* **Aim of the exercise**
Which lines run from the one containing "Where should I" through the end of the data? Write them out exactly, with the pictures left out.

*** Opening Supplied material ***

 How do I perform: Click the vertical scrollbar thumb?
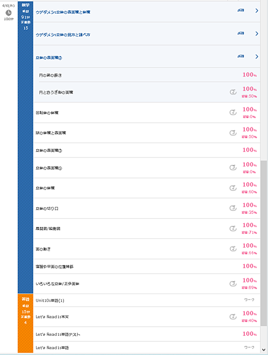[x=264, y=243]
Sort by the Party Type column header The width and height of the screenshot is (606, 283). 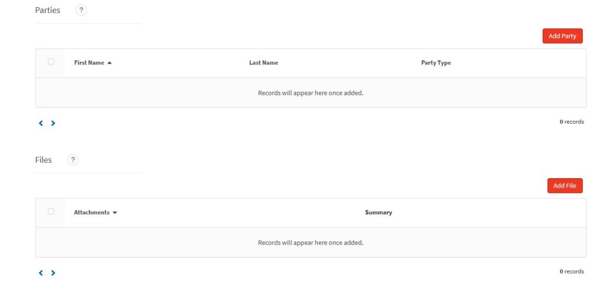tap(436, 63)
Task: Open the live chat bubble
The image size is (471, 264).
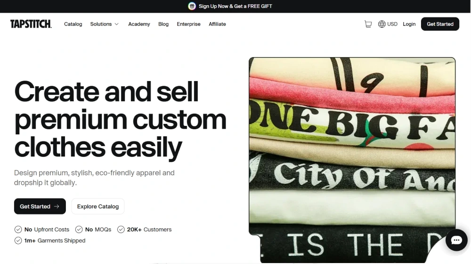Action: point(456,240)
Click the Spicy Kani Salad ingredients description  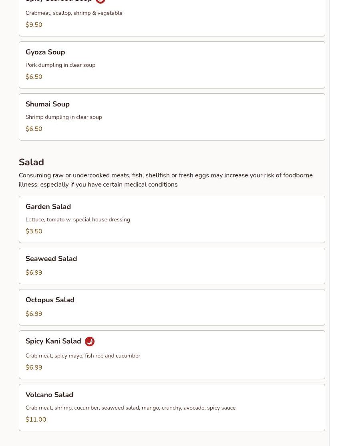point(83,356)
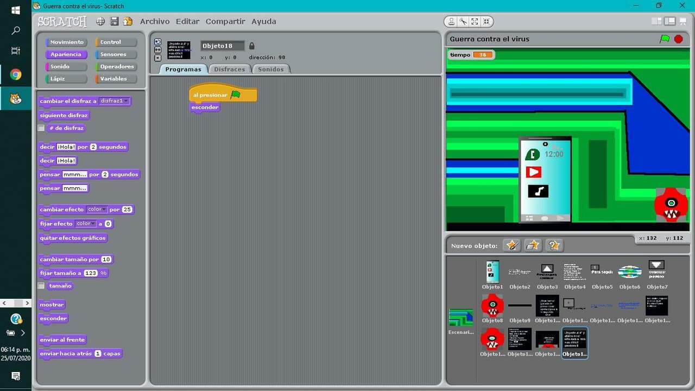Open the Archivo menu
695x391 pixels.
point(155,21)
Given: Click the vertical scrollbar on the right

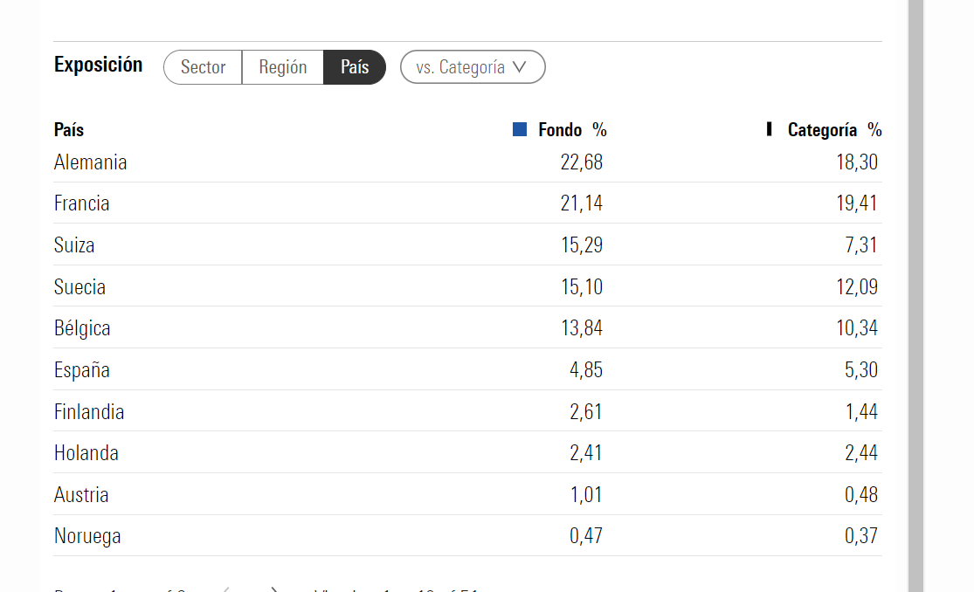Looking at the screenshot, I should (x=915, y=297).
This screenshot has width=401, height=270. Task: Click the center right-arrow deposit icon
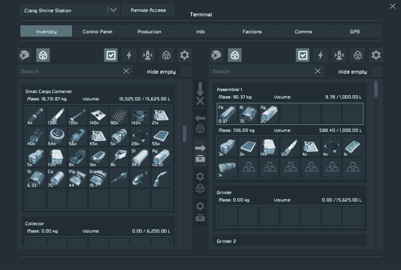point(200,153)
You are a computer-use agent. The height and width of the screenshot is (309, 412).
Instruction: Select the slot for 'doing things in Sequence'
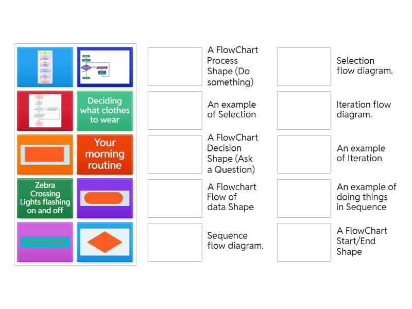coord(304,198)
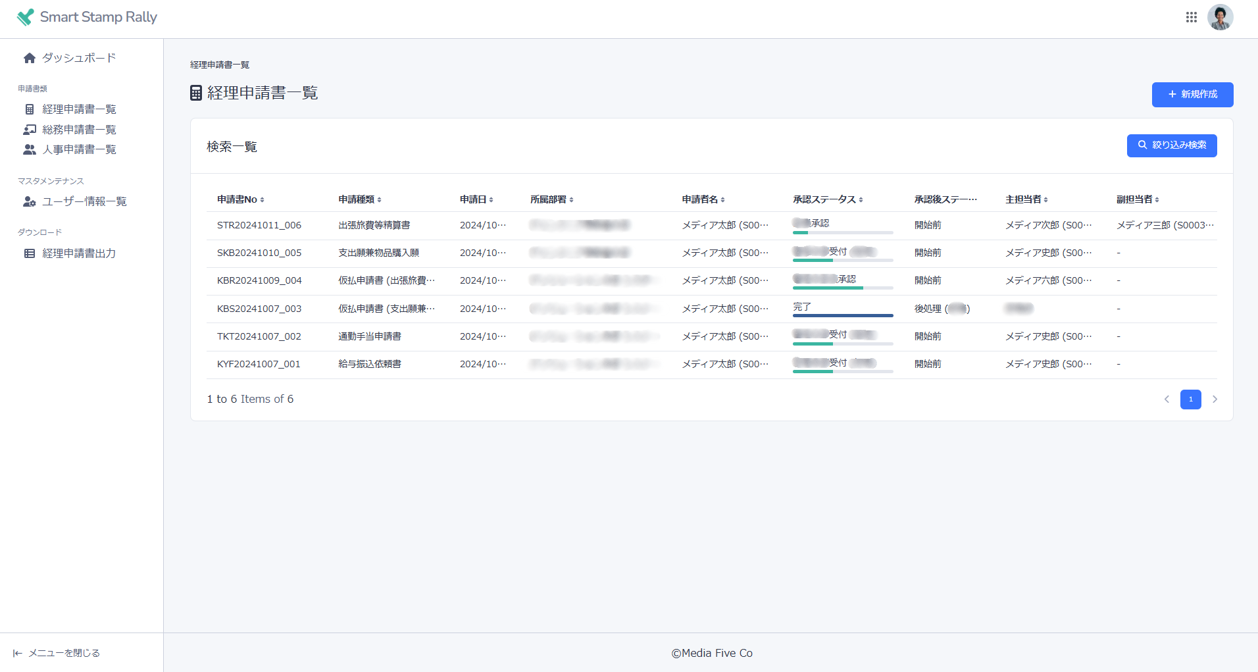Open the STR20241011_006 application row
Viewport: 1258px width, 672px height.
259,225
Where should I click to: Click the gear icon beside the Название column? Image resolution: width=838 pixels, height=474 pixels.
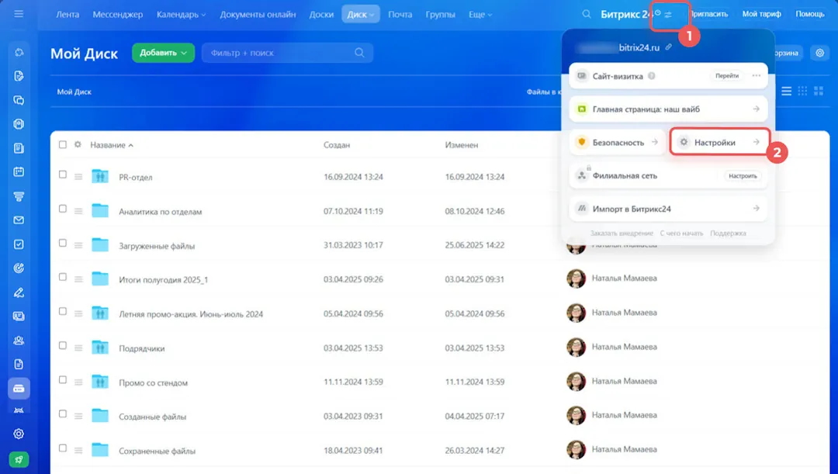point(78,144)
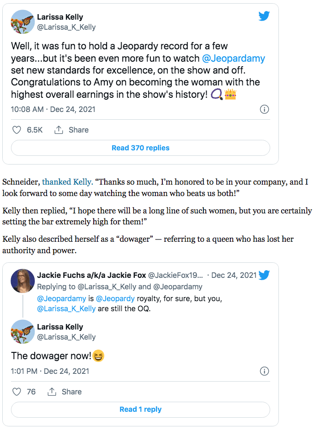Click @Larissa_K_Kelly handle in first tweet header
The height and width of the screenshot is (436, 315).
point(66,27)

*** Closing Supplied material ***

* **Task answer**
Where should I click to: Click the gear icon beside the Название column? Image resolution: width=838 pixels, height=474 pixels.
point(78,144)
Click @Larissa_K_Kelly handle in first tweet header
The height and width of the screenshot is (436, 315).
point(66,27)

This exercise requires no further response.